Ahora bien, a pesar de la bajada en términos absolutos, las constructoras españolas volvieron a ganar cuota de mercado en la región, de forma que pasaron de abarcar el 26,4% en 2016 al 28,6% en 2017. Se mantienen así como líderes muy por delante de las empresas chinas, si bien éstas siguen ganando peso y son cada vez una amenaza mayor para la supremacía de los grupos españoles.

En concreto, las firmas del gigante asiático, apoyadas en su capacidad para financiar las obras con recursos públicos, facturaron 6.909,2 millones de dólares (6.160 millones de euros), con una rebaja del 10,3% con respecto a los 7.703,1 millones de dólares (6.867 millones de euros) del año anterior.
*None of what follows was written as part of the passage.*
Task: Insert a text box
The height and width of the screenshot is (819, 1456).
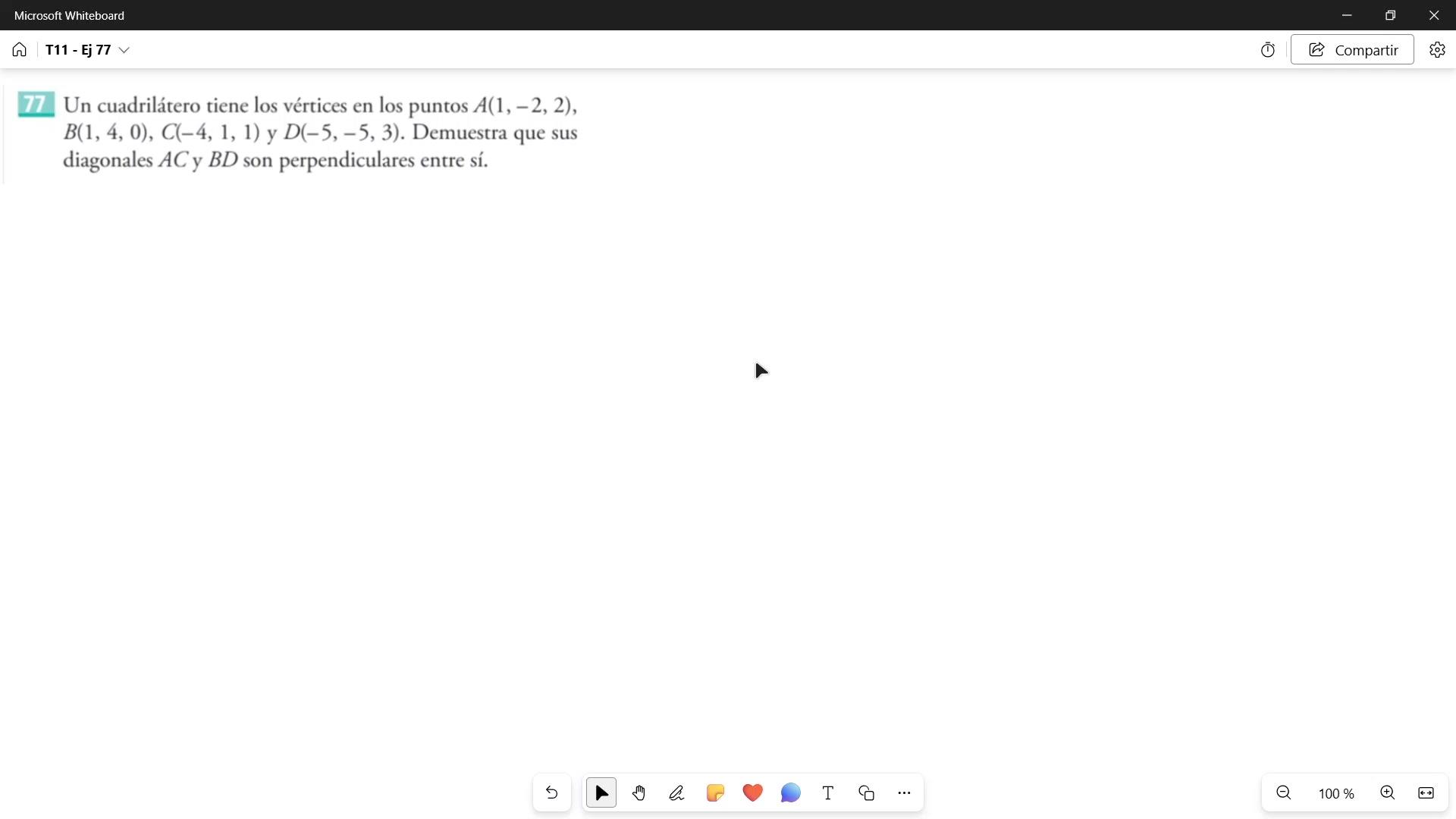Action: click(828, 793)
En la tarta global, alcanzan el 23%, frente al 22,8% que registraban en 2016.

Por empresas, hasta tres españolas se cuelan entre las diez que más ingresos generan en la zona. ACS también emerge como líder en un ranking en el que Sacyr se encarama al cuarto puesto y Acciona al quinto. La compañía que preside Manuel Manrique presenta una sólida posición tanto en los negocios de construcción como de concesiones en Chile y Colombia, principalmente, y cuenta asimismo con relevantes obras en otros países como México, Perú y Brasil. Recientemente también se ha hecho con un proyecto ferroviario de concesión en Uruguay. En el presente 2019, el mayor contrato en Latinoamérica lo ha conseguido Grupo Sanjose, que construirá un hospital en Chile valorado en unos 225 millones de euros.

En los últimos meses, varias constructoras españolas, sin embargo, han sufrido diversos reveses en algunos países latinoamericanos. El más significativo ha sido la resolución por parte del Gobierno de Andrés Manuel López Obrador del contrato para construir el nuevo Aeropuerto Internacional de Ciudad de México, un macroproyecto en el que participaban FCC y Acciona en las obras principales, con un presupuesto de 3.600 millones. Mientras, OHL también ha enfrentado la rescisión anticipada de dos contratos de carreteras en Colombia y México por las discrepancias con Aleatica, la antigua OHL Concesiones que el año pasado vendió al fondo australiano IFM.